IED triggermen captured outside of Fallujah, Anbar Province. Photo by Michael Fumento
So how can it be that last year AQI fled the province and now we’ve handed military control of a pacified al Anbar to Iraqi forces, in what the AP properly called “a stunning reversal of fortune?”
Further, how could this have occurred just two years after the Marines themselves, who were in charge of Anbar military operations, admitted in a classified report that “there is almost nothing the U.S. military can do to improve the political and social situation” and we were “no longer able to defeat a bloody insurgency” or “counter al Qaedas rising popularity . . .”
The answer is they didn’t.
What we knew of the report, by Marine intelligence office Col. Peter Devlin, and which instantly became “the conventional wisdom” on al Anbar, came via essentially a single source. That was Washington Post reporter Thomas E. Ricks, in a Sept. 2006 article “Situation Called Dire in West Iraq: Anbar Is Lost Politically, Marine Analyst Says,” and a follow-up in late November, “Anbar Picture Grows Clearer, and Bleaker.” It’s obvious now that either the report itself or the Ricks’ presentation of it missed the mark worse than an F-16 bombing Baghdad and hitting Basra.
Cpt. Travis Patriquin, father of the Anbar "Awakening."
I wrote that the city was slowly being taken, relying in part on my own experiences as contrasted with those reported from my Ramadi trip the previous April, when AP reporter Todd Pitman, with whom I was embedded, observed the "sheer scale of violence in Ramadi is astounding.” I observed both morale and tactics. One of my convoys into the city during the second trip, I said in an interview with Human Events, “believe it or not, was in broad daylight. My God, to think about a broad daylight entrance into Ramadi down Route Michigan six months ago, people would have thought you were crazy.” I also conducted countless on-site interviews with non-politicized military (I’ll trust a sergeant’s opinion any day over that of a high-ranking officer), and available data.
Machine-gunner from 1/506th, 101st Airborne Division lays down suppressive fire during April 2006 ambush in Ramadi. Photo by Michael Fumento
Instead what we got was a report as seen through two filters: First, Ricks selected his interviewees who, since by definition they agreed to discuss a classified document, probably held a grudge against current military actions.
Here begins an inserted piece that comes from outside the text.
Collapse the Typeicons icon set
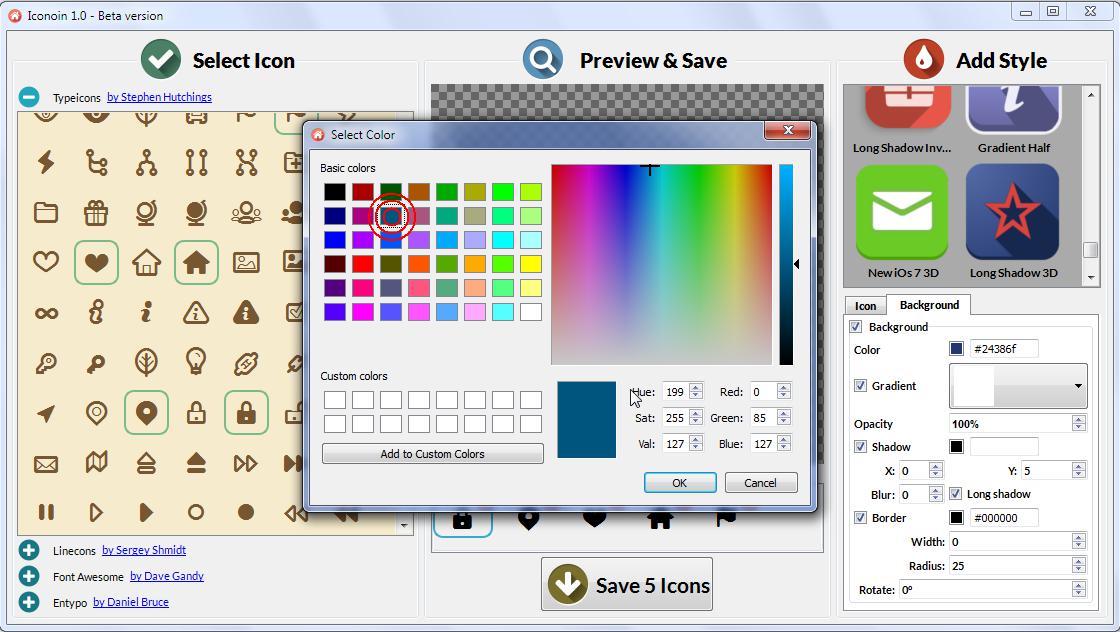Viewport: 1120px width, 632px height. pos(27,97)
The second filter was Ricks himself, hardly the epitome of even-handedness as author of the best-selling book about Iraq whose title says it all: Fiasco.
Much of what Devlin did write was certainly meaningless to readers without background knowledge. “If youre thinking this doesnt reflect doomsaying media interpretations of [Devlin’s report] indicating theres no functioning government in the Anbar, youre right,” I wrote in “Return to Ramadi.” They have no EPA or Department of Education certainly. Were not going to change that system soon and theres little reason to do so.”
Perhaps Ricks was trying to pull off an Iraq version of the media’s Tet Offensive offensive, a battle that crushed the Viet Cong and yet the media declared it a terrible U.S. defeat. Life imitated art as portrayal sucked the life out of our war effort. In any case, others in the mainstream media seemed to have that idea.
NPR relied on Ricks to pronounce “we’ve lost the fight” in Anbar. “The message is, stay the course,” MSNBC’s Keith Olbermann declared, “But in the huge Anbar Province, word from our military is that weve already lost there politically.” Jim Miklaszewski told NBC Nightly News viewers that "The top secret report . . . says theres no chance the U.S. military can end insurgent violence in al Anbar” and “the U.S. is preparing to eventually concede a large piece of Iraq to the enemy . . . ” CNN’s Michael Ware used Ricks’ “revelations” to opine “we only have a third of the troops there that are needed to even begin to make a dent in al Qaeda.” (Incidentally, some pundits have said success in Anbar was a direct result of “The Surge.” In fact, “The Awakening,” in which fed-up local Iraqi tribes turned against AQI and other terrorist groups, began a year before “The Surge” did.) So much for needing three times the troops to “make a dent.”
The writer next to a sign proudly displayed at a tiny forward operating base in Karmah, northeast of Fallujah, Anbar Province.
Most important, Reid suggested that had there been a Senate Democratic Majority (as there is now), it would try to force withdrawals that year. It would indeed have been Tet déjà vu.
But there’s still time for a Tet II. Victory in Iraq is years away yet. This even as Afghanistan is heating up and a July ABC News/Washington Post poll found 45 percent of Americans think the conflict not even worth fighting. And that’s the “good war,” remember? Ricks’ rotten reporting and the slavish devotion to it in the mainstream media dare not be forgotten.